In genre fiction, the importance of the decision is an acute one. The readership has experienced a cultural and historical moment that will define the early part of the twenty-first century. Such circumstances might have been fuel for a horror story or a future apocalypse. Unfortunately, they were neither of these things, Instead, they were real life events.
Pomegranates by Priya Sharma, is a novella that acknowledges the contemporary context we find ourselves in. The story uses classical Greek mythology as a framework to comment on modern society, amalgamating the classic story of Demeter, Persephone and Hades into present day.

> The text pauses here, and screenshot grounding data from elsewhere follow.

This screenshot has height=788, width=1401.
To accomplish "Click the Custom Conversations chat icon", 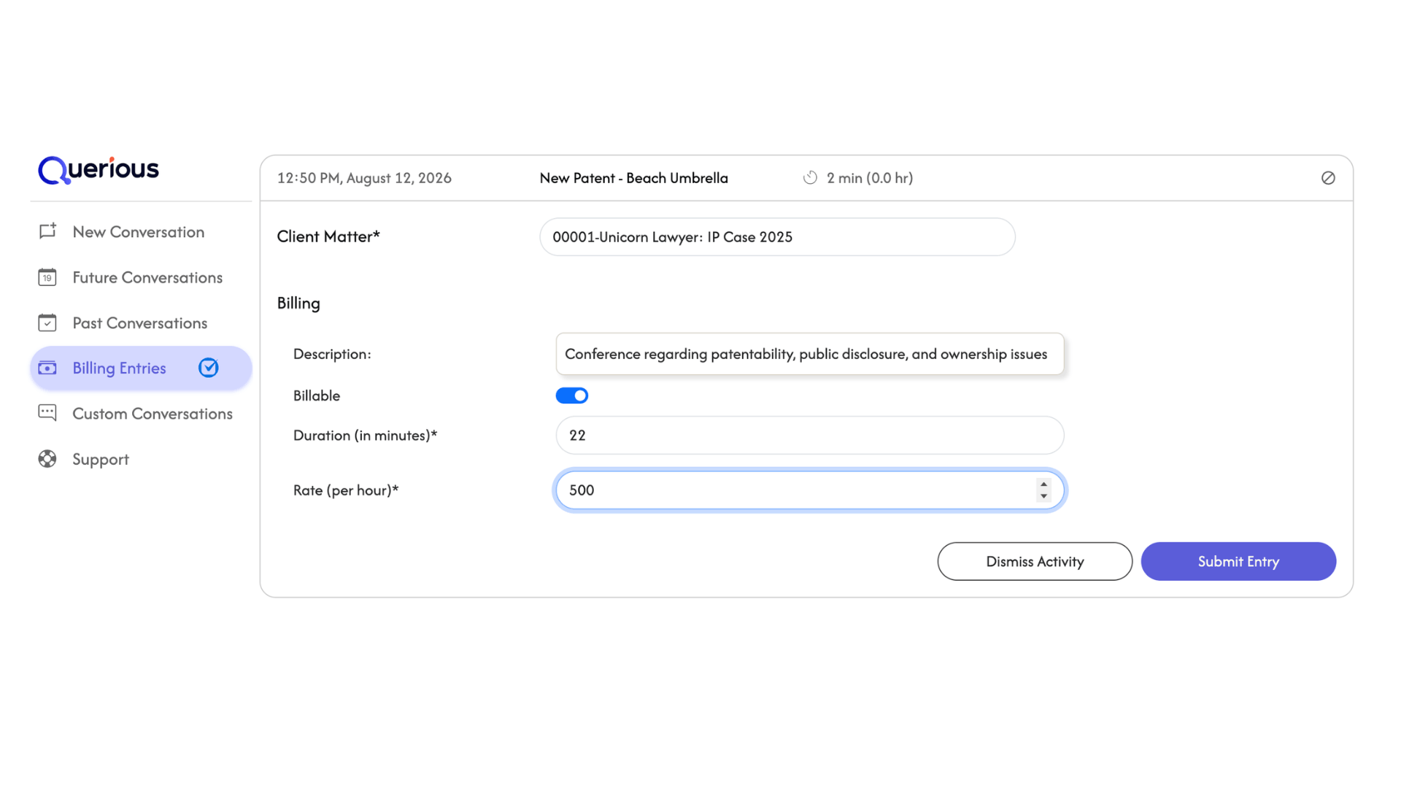I will tap(47, 413).
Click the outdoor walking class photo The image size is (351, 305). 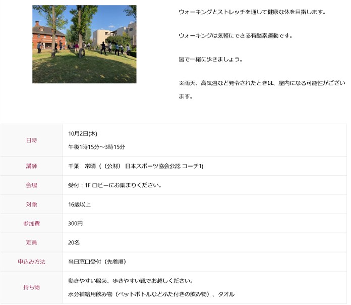pyautogui.click(x=84, y=44)

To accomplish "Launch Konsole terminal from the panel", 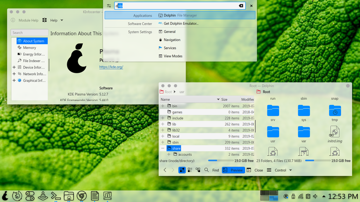I will tap(56, 196).
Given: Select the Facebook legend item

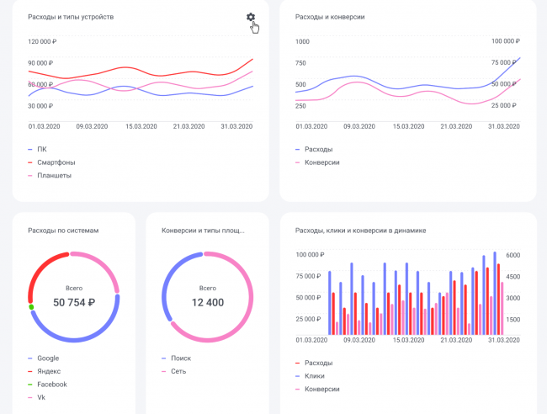Looking at the screenshot, I should pyautogui.click(x=52, y=385).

Persephone’s life as the consort of Hades is imagined differently to the traditional story of kidnap and blackmail. The pomegranate trap of legend is retold in such a way as to make you reconsider the circumstances of her marriage and annual pilgrimage to and from the Underworld. The Persephone of Sharma’s story is a more powerful character, granted more control over her own fate. The ebb and flow of the seasons have always been attributed to the grieving of her Demeter as her daughter fulfils her commitment to rule in the land of the dead. In this story, this explanation sits alongside the modern disruption of climate change.
The fusion of the classic with the contemporary is an uneasy fit, but that is intentional. In Demeter’s interactions with others, she responds to questions by telling the classic origin story of the first Greek gods. In this novella, we know this is her sharing her truth, but those listening believe this to be her concealing her real name and the trauma of her past.
This is the way in which Sharma reconciles the different elements of her story. The scenes switch between viewpoint characters. Flashbacks provide exposition for the current crisis – a world locked in crisis, provoked by the suspension the Gods work. Vivid descriptive writing creates scenes with vibrant hues and visceral sensation where the narrative swirls around its protagonists. The tale of the Gods is retold with a twist, the historical obfuscation over problematic elements of the narrative is thrown back and we confront the issues that have been glossed over. Rape, abuse and gaslighting, all revealed for what they really are. Behind all of this is a confident writer, assured and capable in her craft.
Classic fantasy re-imagines the wonder and magic of myth and legend, but often avoids the meaning behind the ancient stories. The cultures that lurk behind the hubris of Gods and Goddesses are often more important than the stories themselves. Sharma’s reinvention of a classic narrative into a comment on the assumptions and excuses made by re-tellers of those myths and by the audiences that heard them offers something new.
Perhaps this is the way to reconcile a flawed story from ancient times with the flawed world we find ourselves in today?
Written on 1st May 2023 by Allen Stroud .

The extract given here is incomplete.